**EXCERPTED PASSAGE**
↓↓↓

They experience impediments such as a lack of training and understaffing which
prevent them from performing their jobs to the best of their
abilities...Moreover, immigration detention network employees are subject to
public scrutiny and vilification for the work they do from both sides of the
political spectrum. Despite being on the front-line of the Government’s
immigration detention system, they receive limited support from both their
employer Serco Australia Pty Ltd (Serco) - contracted to run the centres - and
the Department of Immigration and Citizenship (DIAC). At the same time, workers
are severely restricted in their ability to speak publicly about their
experiences within the immigration detention network, due to the strict
confidentiality agreement entered into between the Federal Government and
Serco. Serco in turn imposes confidentiality restrictions on its employees.
United Voice believes that this lack of transparency is detrimental to the overall
well-being of both workers and asylum seekers within the immigration detention
network.[478]
5.134
A submission from the Castan Centre for Human Rights Law, Monash
University, cited the example of a staff member who managed the Woomera
facility (no longer used for detention) for 18 months:
'I was suicidal. I couldn’t go out of the house. I couldn’t
get off the couch. I was basically a vegetable.'[479]
5.135
The submission added that many of the concerns from Woomera were now
present in detention facilities across the country, with troubling consequences:
It has been reported that overstaffing, inadequate staff
training and minimal counselling have contributed to trauma among contractors
employed by Serco. One former guard employed at Christmas Island reported that
binge drinking is common among staff and that some reported for work in an
intoxicated state in order to manage the stress entailed in performing their
duties.[480]
5.136
In this vein, the Australian Psychological Society described how the
mental health of workers in detention centres can be compromised:
Psychologists have long been concerned for the health, safety
and wellbeing of those working in these detention centres, as they can
eventually be overwhelmed by despair, and with various methods become
disengaged from the clients in order to protect their own mental health. This
can be a particular concern in remote locations, where workers are without
their families, alcohol is cheap and there are few leisure alternatives and few
support systems, staff can be easily relaxed in a way in which their own mental
health needs can become compromised.[481]
5.137
A statement from a detention centre employee, quoted in a submission
from the Community and Public Sector Union (CPSU), raised the question of
adequate training for staff to be able to cope with the environment they work
in:
“I currently work in a detention centre that houses families
with babies and young children and unaccompanied minors... I am exposed to
clients on a daily basis. Some of this exposure is pleasant and some not. I
also am exposed to some of the specific incidents that occur at a detention
centre on a day to day basis including details of self harm incidents. Although
I have worked in the public service for many years I have not been exposed to
such raw and direct personal interaction which I have no skill sets to deal with.”[482]
5.138
The question of adequate training for Serco employees is covered in
Chapter 3 of this report. However, the Committee is cognisant of the effect
inadequate skills can have on a person's ability to cope with a stressful
working environment.

↑↑↑

**DATASET EXCERPT**
↓↓↓

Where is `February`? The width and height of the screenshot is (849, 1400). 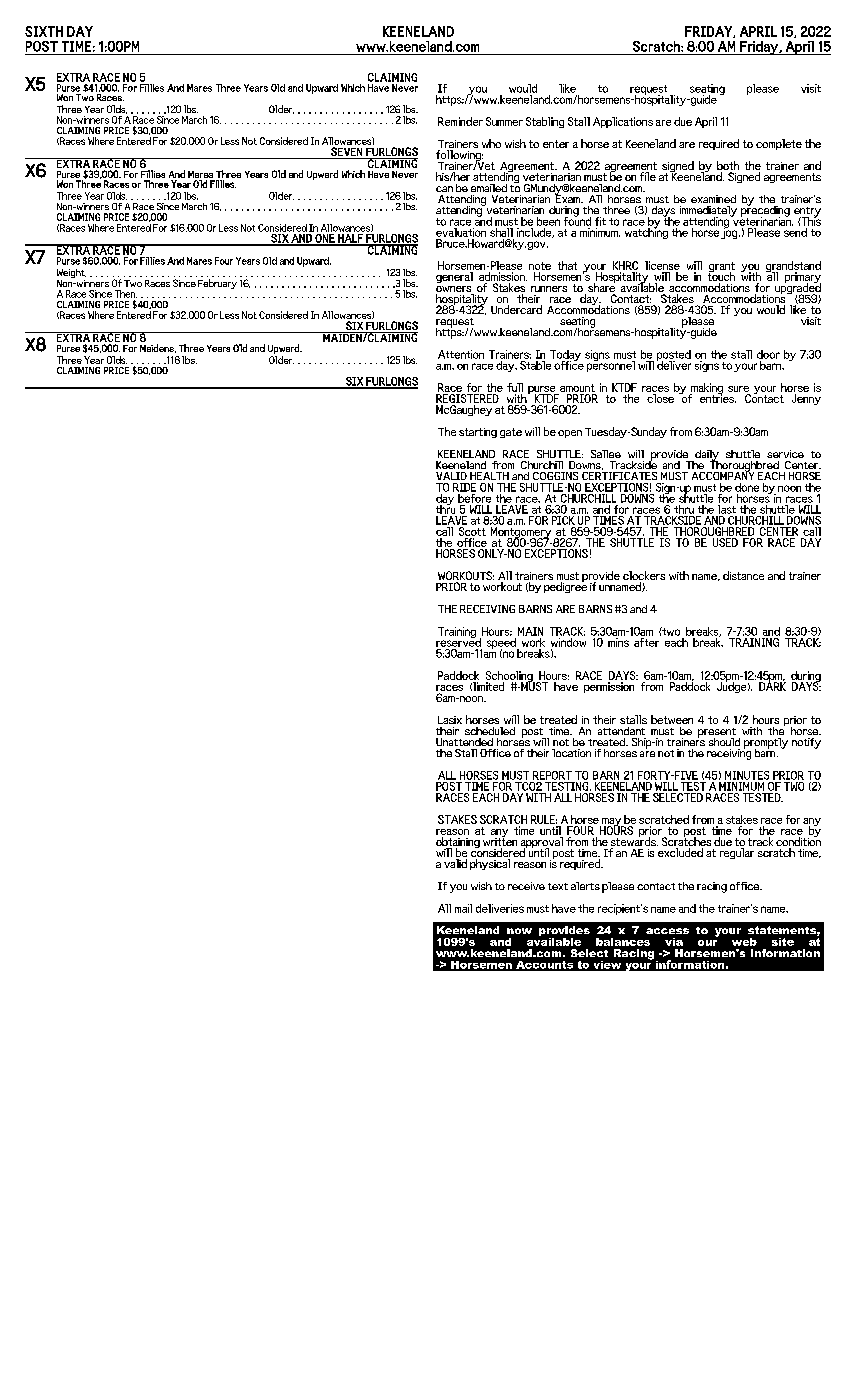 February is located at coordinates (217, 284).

↑↑↑

**TASK INSTRUCTIONS**
1. According to the report excerpt, how long did the staff member cited in the Castan Centre submission manage the Woomera facility?
2. Please extract the report excerpt's wording from "They experience impediments" to "on its employees.".

**TASK RESPONSES**
1. 18 months.

2.
They experience impediments such as a lack of training and understaffing which
prevent them from performing their jobs to the best of their
abilities...Moreover, immigration detention network employees are subject to
public scrutiny and vilification for the work they do from both sides of the
political spectrum. Despite being on the front-line of the Government’s
immigration detention system, they receive limited support from both their
employer Serco Australia Pty Ltd (Serco) - contracted to run the centres - and
the Department of Immigration and Citizenship (DIAC). At the same time, workers
are severely restricted in their ability to speak publicly about their
experiences within the immigration detention network, due to the strict
confidentiality agreement entered into between the Federal Government and
Serco. Serco in turn imposes confidentiality restrictions on its employees.